En los últimos días del verano un trago del agua del porrón me llevó al viaje inverso que describió Proust. No fue la infancia lo que se me apareció en una tarde calurosa en la alberca de la finca Nayana en Ávila, sino mi pasado más reciente, aunque en ese momento bastante alejado: un restaurante en Madrid que lo primero que sirve es un vaso de agua. Así de fácil, un gesto habitual de bienvenida en la hostelería madrileña. Sin embargo y como ocurre en la buena literatura y en la buena cocina, nada es accesorio.
El agua tenía un toque azulado porque se le había añadido ficociamina, un compuesto de la espirulina, esa microalga tan milagrosa que ahora ya está menos de moda entre los superalimentos. Pero eso es lo de menos. Porque con ella o sin ella el agua tiene el mismo sabor que siempre, es decir, ninguno.

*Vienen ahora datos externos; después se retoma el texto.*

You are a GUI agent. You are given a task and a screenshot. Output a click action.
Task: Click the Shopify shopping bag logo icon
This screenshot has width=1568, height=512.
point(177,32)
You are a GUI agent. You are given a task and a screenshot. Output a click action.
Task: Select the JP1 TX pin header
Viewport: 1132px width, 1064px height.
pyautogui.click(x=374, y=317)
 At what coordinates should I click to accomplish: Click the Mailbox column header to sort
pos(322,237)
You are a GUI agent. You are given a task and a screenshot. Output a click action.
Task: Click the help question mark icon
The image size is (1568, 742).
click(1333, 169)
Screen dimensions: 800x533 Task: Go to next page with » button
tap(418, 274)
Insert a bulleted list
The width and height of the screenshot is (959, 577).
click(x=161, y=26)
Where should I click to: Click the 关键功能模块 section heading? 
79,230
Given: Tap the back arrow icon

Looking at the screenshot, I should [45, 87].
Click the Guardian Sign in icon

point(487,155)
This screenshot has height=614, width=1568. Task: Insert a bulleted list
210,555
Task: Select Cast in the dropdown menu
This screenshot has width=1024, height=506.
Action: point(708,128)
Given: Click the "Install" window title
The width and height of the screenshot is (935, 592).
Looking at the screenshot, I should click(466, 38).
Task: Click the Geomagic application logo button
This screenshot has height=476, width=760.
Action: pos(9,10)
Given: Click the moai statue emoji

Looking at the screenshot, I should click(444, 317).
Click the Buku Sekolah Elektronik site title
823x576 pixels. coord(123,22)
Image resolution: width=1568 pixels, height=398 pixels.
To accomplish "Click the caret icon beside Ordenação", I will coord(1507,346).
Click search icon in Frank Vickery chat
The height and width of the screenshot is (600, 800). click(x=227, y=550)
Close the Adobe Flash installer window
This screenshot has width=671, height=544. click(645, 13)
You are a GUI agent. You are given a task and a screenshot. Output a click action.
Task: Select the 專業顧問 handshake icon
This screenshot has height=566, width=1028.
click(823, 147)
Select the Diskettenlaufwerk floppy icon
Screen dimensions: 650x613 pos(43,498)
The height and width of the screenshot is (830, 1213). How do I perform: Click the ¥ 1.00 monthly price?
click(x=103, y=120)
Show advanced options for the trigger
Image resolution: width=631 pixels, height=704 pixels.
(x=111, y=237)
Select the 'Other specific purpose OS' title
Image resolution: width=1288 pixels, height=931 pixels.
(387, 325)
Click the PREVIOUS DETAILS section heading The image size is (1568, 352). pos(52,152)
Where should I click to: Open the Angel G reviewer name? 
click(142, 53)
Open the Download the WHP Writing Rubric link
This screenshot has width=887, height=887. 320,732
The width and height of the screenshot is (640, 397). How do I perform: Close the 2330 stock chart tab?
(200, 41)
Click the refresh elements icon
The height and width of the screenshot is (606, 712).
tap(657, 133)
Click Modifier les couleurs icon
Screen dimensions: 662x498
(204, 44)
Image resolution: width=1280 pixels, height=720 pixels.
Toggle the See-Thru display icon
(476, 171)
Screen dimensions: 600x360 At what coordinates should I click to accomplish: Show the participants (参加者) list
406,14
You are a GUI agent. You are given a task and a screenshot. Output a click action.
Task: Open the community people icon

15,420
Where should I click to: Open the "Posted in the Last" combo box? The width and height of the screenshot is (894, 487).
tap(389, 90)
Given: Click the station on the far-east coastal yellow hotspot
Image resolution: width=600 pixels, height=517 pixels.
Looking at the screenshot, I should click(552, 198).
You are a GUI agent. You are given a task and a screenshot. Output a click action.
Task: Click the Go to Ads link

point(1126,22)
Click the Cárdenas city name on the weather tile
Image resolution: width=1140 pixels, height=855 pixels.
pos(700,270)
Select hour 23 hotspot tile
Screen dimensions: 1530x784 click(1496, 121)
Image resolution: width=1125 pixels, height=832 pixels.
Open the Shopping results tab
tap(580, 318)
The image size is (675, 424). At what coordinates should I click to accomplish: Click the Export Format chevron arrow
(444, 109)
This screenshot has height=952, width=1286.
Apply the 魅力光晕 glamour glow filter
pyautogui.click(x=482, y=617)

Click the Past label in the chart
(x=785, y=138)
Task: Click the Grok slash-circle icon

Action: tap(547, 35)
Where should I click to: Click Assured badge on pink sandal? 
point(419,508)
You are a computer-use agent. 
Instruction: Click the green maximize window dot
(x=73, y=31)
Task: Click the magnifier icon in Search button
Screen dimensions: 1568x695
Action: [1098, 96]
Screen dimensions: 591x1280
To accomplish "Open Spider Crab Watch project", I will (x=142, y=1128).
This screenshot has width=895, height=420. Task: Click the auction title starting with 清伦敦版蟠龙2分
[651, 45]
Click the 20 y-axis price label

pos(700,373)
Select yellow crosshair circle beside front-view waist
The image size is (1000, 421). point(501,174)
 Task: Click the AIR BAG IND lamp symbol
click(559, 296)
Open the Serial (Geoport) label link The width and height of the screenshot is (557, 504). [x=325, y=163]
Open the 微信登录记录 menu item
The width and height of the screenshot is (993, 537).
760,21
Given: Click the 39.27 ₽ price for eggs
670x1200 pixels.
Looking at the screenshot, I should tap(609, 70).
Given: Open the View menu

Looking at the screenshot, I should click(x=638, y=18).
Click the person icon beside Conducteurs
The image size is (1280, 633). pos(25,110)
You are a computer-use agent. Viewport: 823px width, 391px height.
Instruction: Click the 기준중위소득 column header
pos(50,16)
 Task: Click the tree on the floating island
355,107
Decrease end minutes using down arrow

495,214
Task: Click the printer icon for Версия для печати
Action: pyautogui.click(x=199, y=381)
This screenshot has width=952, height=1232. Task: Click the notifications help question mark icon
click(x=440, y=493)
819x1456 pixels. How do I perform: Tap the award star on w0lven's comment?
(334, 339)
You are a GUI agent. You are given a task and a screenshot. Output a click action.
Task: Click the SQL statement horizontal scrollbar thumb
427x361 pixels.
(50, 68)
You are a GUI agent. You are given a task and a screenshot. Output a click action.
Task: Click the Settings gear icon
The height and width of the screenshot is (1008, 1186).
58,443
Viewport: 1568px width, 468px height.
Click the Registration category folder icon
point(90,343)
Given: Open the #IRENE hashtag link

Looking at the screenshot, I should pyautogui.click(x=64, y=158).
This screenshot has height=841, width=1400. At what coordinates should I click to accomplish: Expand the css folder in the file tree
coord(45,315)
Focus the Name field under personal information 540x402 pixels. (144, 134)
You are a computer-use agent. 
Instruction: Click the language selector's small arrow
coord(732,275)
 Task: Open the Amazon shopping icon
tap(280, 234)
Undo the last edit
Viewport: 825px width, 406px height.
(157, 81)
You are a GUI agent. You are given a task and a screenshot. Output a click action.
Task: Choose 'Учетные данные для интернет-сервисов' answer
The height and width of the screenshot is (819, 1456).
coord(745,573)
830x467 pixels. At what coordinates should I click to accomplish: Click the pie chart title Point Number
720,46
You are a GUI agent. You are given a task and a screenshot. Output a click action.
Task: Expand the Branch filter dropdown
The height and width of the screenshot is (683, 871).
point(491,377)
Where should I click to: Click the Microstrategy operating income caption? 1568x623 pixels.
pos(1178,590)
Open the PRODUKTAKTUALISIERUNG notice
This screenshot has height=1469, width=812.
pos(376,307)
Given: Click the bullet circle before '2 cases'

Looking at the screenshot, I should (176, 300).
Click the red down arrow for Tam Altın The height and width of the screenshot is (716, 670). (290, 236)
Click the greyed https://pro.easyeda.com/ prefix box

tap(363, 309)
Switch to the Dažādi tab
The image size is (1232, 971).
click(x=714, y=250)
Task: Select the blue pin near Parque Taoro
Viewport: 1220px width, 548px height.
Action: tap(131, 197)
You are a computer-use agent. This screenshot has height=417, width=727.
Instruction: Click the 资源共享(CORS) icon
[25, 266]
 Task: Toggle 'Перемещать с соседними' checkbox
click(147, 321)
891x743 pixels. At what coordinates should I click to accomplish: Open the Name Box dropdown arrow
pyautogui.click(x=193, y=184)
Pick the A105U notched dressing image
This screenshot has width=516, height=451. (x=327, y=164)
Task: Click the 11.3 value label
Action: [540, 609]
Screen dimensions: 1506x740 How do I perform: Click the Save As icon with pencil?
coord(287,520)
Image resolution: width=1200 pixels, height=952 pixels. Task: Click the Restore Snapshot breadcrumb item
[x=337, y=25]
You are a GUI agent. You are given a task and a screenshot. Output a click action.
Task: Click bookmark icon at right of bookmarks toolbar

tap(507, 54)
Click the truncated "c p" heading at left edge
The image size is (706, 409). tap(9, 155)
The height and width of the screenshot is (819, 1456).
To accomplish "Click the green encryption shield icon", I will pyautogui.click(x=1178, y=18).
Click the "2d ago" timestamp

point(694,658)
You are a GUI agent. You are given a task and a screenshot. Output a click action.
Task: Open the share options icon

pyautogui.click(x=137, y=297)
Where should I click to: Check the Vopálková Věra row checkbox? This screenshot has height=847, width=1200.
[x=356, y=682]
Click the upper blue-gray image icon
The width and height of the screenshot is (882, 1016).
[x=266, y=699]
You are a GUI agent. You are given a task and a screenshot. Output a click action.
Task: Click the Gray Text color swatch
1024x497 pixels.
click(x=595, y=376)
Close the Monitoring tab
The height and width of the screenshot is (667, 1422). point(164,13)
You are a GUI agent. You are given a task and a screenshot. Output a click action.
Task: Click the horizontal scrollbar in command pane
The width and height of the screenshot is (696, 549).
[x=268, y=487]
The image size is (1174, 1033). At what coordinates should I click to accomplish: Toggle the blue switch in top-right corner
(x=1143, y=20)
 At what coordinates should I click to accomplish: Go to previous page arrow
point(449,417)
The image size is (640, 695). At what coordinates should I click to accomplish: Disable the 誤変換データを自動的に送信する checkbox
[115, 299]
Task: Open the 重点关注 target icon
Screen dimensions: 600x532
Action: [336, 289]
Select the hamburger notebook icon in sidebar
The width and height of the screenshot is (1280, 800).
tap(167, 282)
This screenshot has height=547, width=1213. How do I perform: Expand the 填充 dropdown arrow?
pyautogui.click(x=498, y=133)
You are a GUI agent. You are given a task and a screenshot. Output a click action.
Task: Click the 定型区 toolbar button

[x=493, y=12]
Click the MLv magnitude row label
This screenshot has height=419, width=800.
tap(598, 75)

Lo importante, sin embargo, fue el vaso. Un vaso de barro cocido. Un vaso que confiere al agua el sabor de aquella que gustaba beberse en el siglo de Oro español, agua fresca con sabor a tierra y a río. Sí, la moda del momento.
Y un trago de aquel vaso de agua lo sentí directo en mi garganta como una declaración de intenciones de quien me lo sirvió, Rodrigo de la Calle, un cocinero que lleva tantas décadas entre restaurantes como yo en el periodismo gastronómico.
“No sé ni cómo he resistido”, es la frase con la que me recibió el chef de El Invernadero, situado en aquel local que antes ocupó el malogrado Sudestada de Madrid. Pero lo dijo sonriendo porque ya gran parte de sus reservas son internacionales y confía estar pronto igual que antes de la pandemia. Y es que, parece que los comensales nacionales, según el chef, aún no terminan de comprender su propuesta o la malinterpretan. Según el cocinero “muchos creen que El Invernadero es un restaurante vegetariano, pero no es así exactamente”. Y yo me pregunto qué pasaría si lo fuera. Ahora aplaudimos al Eleven Madison Park de Nueva York que ha reabierto tras el confinamiento por la Covid-19 eliminando carne y pescado de su carta. Pero en España no solo el presidente del Gobierno entiende que para comer bien hay que meterse un txuleton, sino muchos de los “críticos gastronómicos” e “influencers” también (solo hay que mirar el timeline de sus redes sociales para apreciar la colección de chuletas, filetes, chuletillas y chuletones).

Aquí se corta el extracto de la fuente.